CM and CHW staff used an electronic care management documentation system to document patient information and program workflows. Reports of process metrics were reviewed monthly.

Data Sources and Measures

Data for analyses were obtained from the electronic care management documentation system, electronic health record, and insurance claims. CMs and CHWs documented every encounter with patients, including successful and unsuccessful attempts via telephone or in person. For each enrolled patient, the number of successful contacts made by CMs and CHWs was calculated.

Four distinct intervention intensity categories were created based on the distribution of successful CM and CHW contacts and national guidelines. For CM, low intensity was defined as less than 1 successful contact every 3 months based on NCQA and program goals. High intensity was defined as 1 or more successful contacts per 3 months. Due to a lack of standardized national guidelines for recommended CHW contact frequency, low intensity of CHW contacts was defined as below the 75th percentile in average number of contacts per month enrolled in the program. High CHW contact intensity was defined as above the 75th percentile. Thus, the 4 mutually exclusive categories of program intensity were (1) low CM–low CHW (reference group), (2) low CM–high CHW, (3) high CM–low CHW, and (4) high CM–high CHW (eAppendix Table 1 [eAppendix available at]).

Primary outcomes for analyses were the rates of ED visits, hospitalizations, and 30-day hospital readmissions, all obtained from insurance claims data. To obtain a baseline for each patient, utilization rates prior to J-CHiP were obtained for the 12 months prior to program enrollment. Baseline utilization rates are presented per month during that 12-month period. Postprogram utilization rates were analyzed for the 12 months or more following each patient’s enrollment in the care management program, through December 31, 2015, the end of J-CHiP. Healthcare utilization rates were monitored while patients were enrolled in the program and are presented per months enrolled in the program.

Statistical Analyses

Baseline characteristics were stratified by health insurance. Mann-Whitney U and χ2 tests were used to detect differences among continuous and categorical variables, respectively. Barriers to care and risk of hospitalization, via ACG score, were stratified by program intensity and health insurance.
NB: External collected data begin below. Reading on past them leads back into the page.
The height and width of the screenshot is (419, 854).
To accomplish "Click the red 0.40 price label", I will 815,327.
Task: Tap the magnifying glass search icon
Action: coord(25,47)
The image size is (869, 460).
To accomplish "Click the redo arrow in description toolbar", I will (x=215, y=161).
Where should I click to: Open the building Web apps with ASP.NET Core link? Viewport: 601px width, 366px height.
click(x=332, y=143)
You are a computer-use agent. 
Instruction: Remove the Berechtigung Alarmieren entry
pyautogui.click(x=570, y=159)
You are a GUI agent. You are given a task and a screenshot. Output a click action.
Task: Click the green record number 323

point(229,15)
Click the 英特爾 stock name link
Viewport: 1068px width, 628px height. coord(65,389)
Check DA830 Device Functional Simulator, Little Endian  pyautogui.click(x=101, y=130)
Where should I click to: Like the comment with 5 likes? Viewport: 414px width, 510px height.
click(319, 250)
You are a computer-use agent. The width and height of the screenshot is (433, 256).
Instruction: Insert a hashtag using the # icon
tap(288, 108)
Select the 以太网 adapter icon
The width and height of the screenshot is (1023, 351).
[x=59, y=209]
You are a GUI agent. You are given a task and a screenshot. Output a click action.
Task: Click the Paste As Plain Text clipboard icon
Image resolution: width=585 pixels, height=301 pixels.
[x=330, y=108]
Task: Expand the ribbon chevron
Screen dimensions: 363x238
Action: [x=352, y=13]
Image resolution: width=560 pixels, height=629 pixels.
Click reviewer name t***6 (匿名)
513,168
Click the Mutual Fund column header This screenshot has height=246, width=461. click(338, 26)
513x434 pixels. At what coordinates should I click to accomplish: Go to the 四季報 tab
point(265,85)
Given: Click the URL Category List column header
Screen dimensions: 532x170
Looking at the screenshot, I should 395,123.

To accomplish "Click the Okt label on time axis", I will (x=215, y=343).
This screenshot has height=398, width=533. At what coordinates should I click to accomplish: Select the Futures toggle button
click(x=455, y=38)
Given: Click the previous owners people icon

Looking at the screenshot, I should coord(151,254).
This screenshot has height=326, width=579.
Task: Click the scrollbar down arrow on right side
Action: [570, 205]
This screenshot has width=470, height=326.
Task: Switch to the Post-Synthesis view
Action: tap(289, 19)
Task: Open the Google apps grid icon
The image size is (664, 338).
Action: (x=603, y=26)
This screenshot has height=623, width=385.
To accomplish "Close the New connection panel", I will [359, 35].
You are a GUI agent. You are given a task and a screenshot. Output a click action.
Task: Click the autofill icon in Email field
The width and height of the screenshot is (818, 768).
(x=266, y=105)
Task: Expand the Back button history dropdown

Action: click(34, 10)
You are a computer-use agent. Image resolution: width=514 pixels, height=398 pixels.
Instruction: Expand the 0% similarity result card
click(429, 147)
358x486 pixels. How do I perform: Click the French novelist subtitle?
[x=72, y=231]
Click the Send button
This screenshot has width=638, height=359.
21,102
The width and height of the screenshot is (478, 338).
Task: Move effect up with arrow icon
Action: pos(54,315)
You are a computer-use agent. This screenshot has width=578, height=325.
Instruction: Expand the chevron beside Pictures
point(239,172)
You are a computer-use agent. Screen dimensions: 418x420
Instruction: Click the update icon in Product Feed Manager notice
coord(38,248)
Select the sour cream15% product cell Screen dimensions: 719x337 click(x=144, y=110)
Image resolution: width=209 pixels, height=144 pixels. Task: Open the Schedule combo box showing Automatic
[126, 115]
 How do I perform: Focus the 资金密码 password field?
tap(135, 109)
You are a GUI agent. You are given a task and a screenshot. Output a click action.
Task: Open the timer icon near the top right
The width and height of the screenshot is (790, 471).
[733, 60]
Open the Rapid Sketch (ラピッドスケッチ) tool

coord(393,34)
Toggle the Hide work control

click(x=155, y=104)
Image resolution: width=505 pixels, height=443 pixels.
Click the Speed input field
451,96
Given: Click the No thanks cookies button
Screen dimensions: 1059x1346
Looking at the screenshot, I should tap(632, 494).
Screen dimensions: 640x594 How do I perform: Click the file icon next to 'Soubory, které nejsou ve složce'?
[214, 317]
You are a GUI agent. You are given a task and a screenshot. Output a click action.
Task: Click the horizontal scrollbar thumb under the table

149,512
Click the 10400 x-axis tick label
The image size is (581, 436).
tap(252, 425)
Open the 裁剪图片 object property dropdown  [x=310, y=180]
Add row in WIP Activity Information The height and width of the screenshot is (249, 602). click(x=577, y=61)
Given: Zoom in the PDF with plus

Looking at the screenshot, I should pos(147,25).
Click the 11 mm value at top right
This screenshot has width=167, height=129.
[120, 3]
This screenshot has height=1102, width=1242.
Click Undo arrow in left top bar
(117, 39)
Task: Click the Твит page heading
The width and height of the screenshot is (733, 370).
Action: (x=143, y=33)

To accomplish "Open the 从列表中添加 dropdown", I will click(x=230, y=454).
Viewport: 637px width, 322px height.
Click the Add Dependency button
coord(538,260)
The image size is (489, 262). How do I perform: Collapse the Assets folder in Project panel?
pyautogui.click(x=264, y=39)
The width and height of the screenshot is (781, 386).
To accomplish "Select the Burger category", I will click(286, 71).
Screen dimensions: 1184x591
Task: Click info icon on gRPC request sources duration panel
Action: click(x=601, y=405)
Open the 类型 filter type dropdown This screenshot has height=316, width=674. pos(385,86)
Negative binomial regression models were used to evaluate the risk ratio of ED visits and hospitalizations for each program intensity with the low CM–low CHW category as reference group. A zero-inflated negative binomial model was used to model the risk ratio of readmissions to account for the excessive number of patients with zero readmissions (eAppendix Figures 1-6). Because longitudinal data were available at the patient level, a Poisson regression model using generalized estimating equations (GEE) was used to account for within-patient correlations. This approach allows determination of whether program intensity is associated with a difference in each primary outcome and is in contrast to time-series analyses, which are used when only group-level, aggregated data are available.16 In sensitivity analyses, models were run using a 50th percentile cutoff for CHW contacts and a 90th percentile threshold for CM contacts compared with the NCQA standard. Additional models with baseline rate of healthcare utilization preintervention, clinic site, and comorbidities were also run. All models looked at CM contacts per 3 months, were stratified by Medicaid and Medicare, and adjusted for age at enrollment, sex, ACG score, race, and baseline rate of the primary outcome prior to implementation of J-CHiP. In pre–post analyses, we evaluated the percent change in adjusted healthcare utilization for each primary outcome by modeling the monthly rates during the 12-month period before and in the period after care management program enrollment using GEE with a Poisson distribution.